Since $accum may not be evaluated, it is defined lazily. So rather than applying the function and passing the value to the recursive function, a closure is created and the value is computed later.

Consider evaluating the function call

local:fold(<add />, (1,2,3,4,5), 0)

After the first iteration the closure for $accum looks like:

local:apply(<add />, 0, 1)

The next iteration applies the value 2 to $accum, and so the closure for $accum looks like

local:apply(<add />,
local:apply(<add />, 0, 1), 2)

And when the function finally returns $accum it returns a closure that evaluates

local:apply(<add />,
local:apply(<add />,
local:apply(<add />,
local:apply(<add />,
local:apply(<add />, 0, 1), 2), 3), 4), 5)

When $seq is quite large, computing the result of this closure will result in a stack overflow error.

So how can we fix this?

In order to fix this we need to ensure that the argument for the recursive call is evaluated fully. In the general case there is no easy way to fix this beyond ensuring that the argument is used entirely in every eventuality. In order to facilitate this we have added a new xmlprime:eager extension expression that will be available in the upcoming XmlPrime 1.1 release.

To force the argument to be fully evaluated we can annotate the expression like this:

declare namespace xp = "http://www.xmlprime.com/"

declare function local:fold($func as node(),
$seq as item()*,
$accum as item()*)
{
if (empty($seq))
then (# xmlprime:eager #) { $accum }
else local:fold($func,
subsequence($seq, 2),
local:apply($func,
(# xmlprime:eager #) { $accum },
$seq[1])))
};

Now $accum is evaluated fully in both branches.
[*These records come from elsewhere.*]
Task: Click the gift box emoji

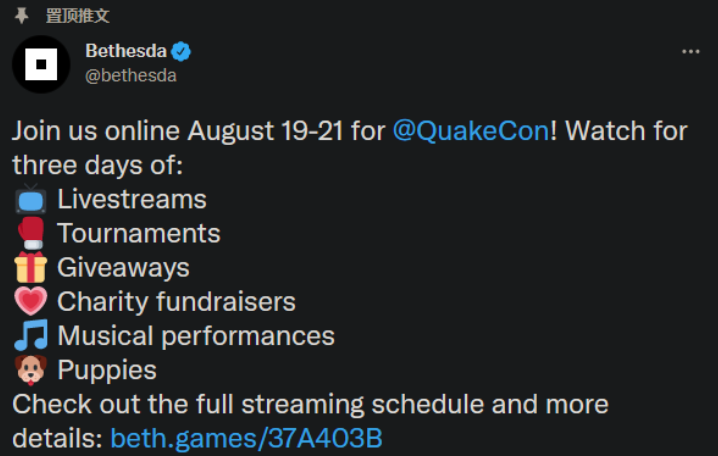Action: tap(31, 267)
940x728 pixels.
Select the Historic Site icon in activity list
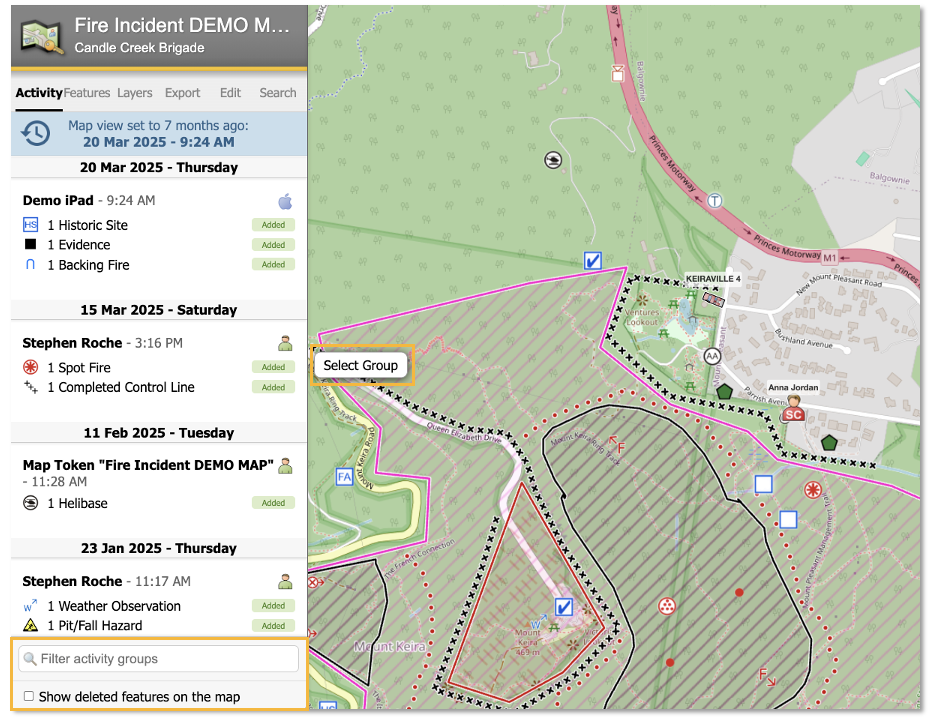tap(30, 225)
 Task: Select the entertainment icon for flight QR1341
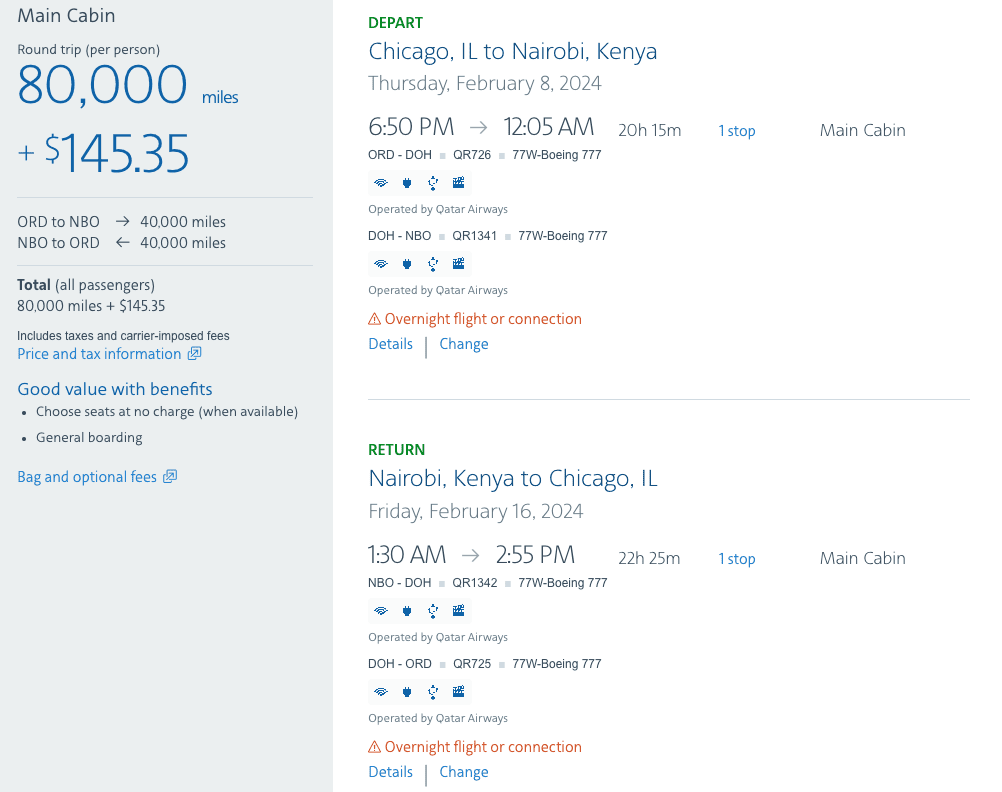(x=458, y=263)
This forces the strictness analysis to identify $accum as a strict variable and hence the function becomes a simple tail recursive function and is more resiliant to stack overflow errors.
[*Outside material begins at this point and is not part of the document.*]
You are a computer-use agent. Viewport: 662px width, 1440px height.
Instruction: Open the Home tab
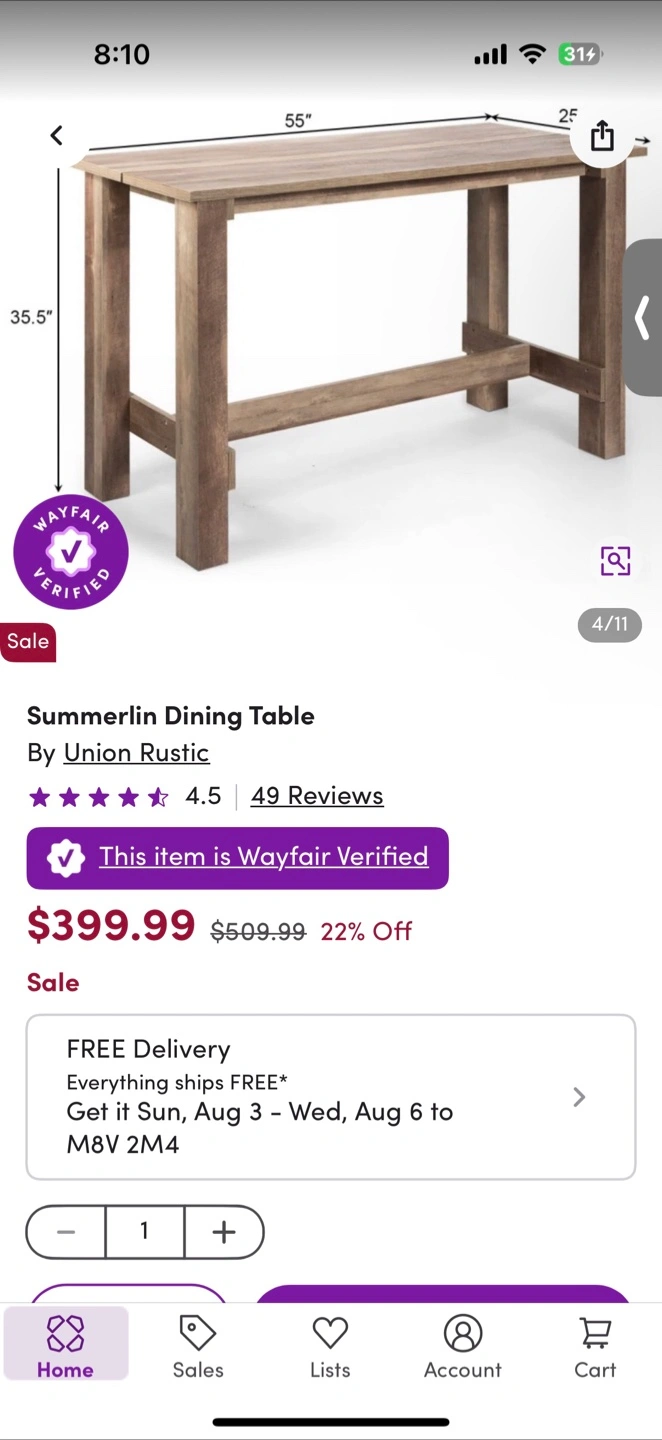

This fold function still has a problem that can cause stack overflow errors. The $seq argument is evaluated lazily (as each iteration only looks at the first value of $seq). Whilst technically the function is strict in $seq (as it does inspect every value eventaully), the current analysis engine is not capable of spotting this. It is impossible to always determine the strictness of an argument with 100% certainty as this can be specialized to the halting problem. The value of $seq ends up in a closure that looks something like this:

subsequence(
subsequence(
subsequence(
subsequence(
subsequence(..., 2), 2), 2), 2), 2)

This will eventually cause stack overflow errors.

This case of using the first item of a sequence and recursing with the remainder of the sequence is an important and common one in functional programs. In a future version of XmlPrime we would like to spot this case, read the first few items from the enumerator, and recurse by passing the same enumerator to the next iteration. This would avoid building a closure to evaluate the subsequence operation, and avoid caching the values returned and so should drastically improve performance of this kind of function (probably by a factor of about O(n) where n is the depth of recursion). Unfortunately this feature has not yet been implemented, and so this problem enforces a limit on the number of items in a sequence that can be processed in this manner.
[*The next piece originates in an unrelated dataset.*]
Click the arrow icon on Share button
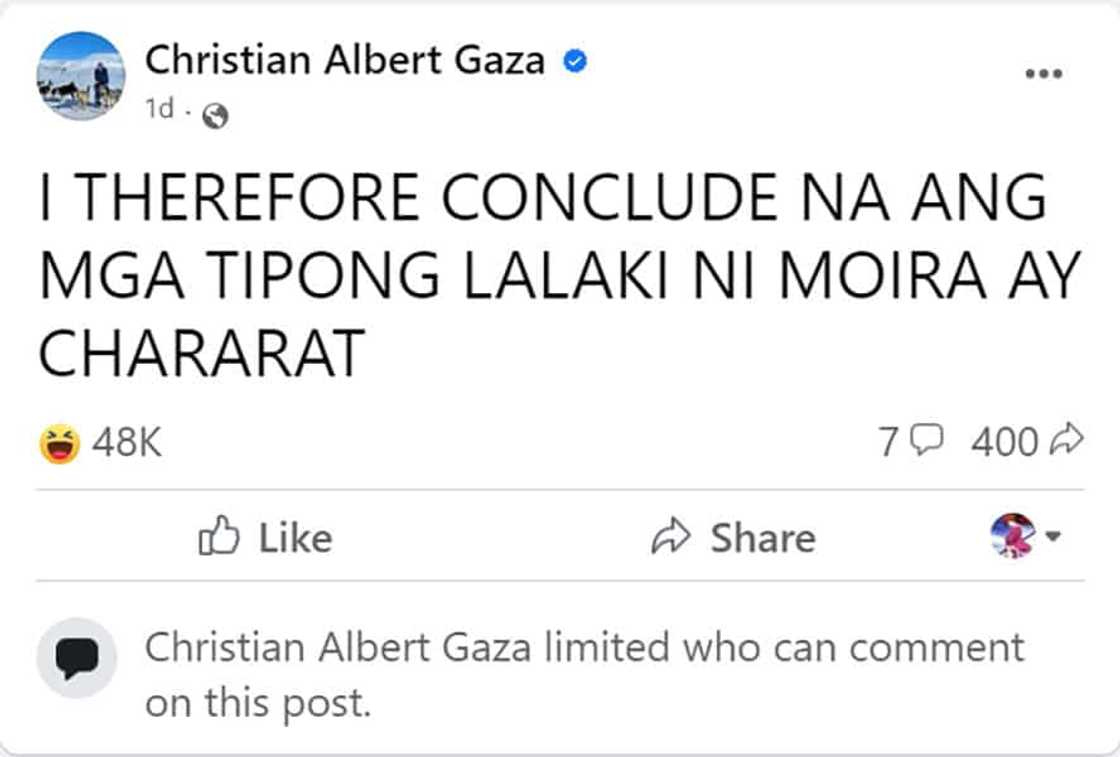The image size is (1120, 757). pyautogui.click(x=669, y=538)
You may be wondering why it is necessary to put the eager extension on the then branch of the if expression. Consider the following query, which reverses a sequence:

local:fold(<reverse />, $seq, ())

This query behaves properly and avoids the problem. However, lets make a simple modification to the query, to return the $nth last item in $seq:

local:fold(<reverse />, $seq, ())[$n]

For large values of $n removing the xmlprime:eager around the then clause this would cause the query to stack-overflow. This is because we do not always use all of the result of the function, and so the variable is evaluated lazily. This causes a tree of enumerators that perform the concatenation to be produced, and can cause a stack overflow when iterating over the sequence.

This case is another case that we would like to fix in a future version of XmlPrime. To fix this we would need to implement a custom MoveNext method that rather than returning a boolean value would return a new IEnumerator to use to enumerate the rest of the sequence (or null if we are at the end of the sequence). This would avoid pushing a new (C#) stack frame for each concatenation in a lazy result.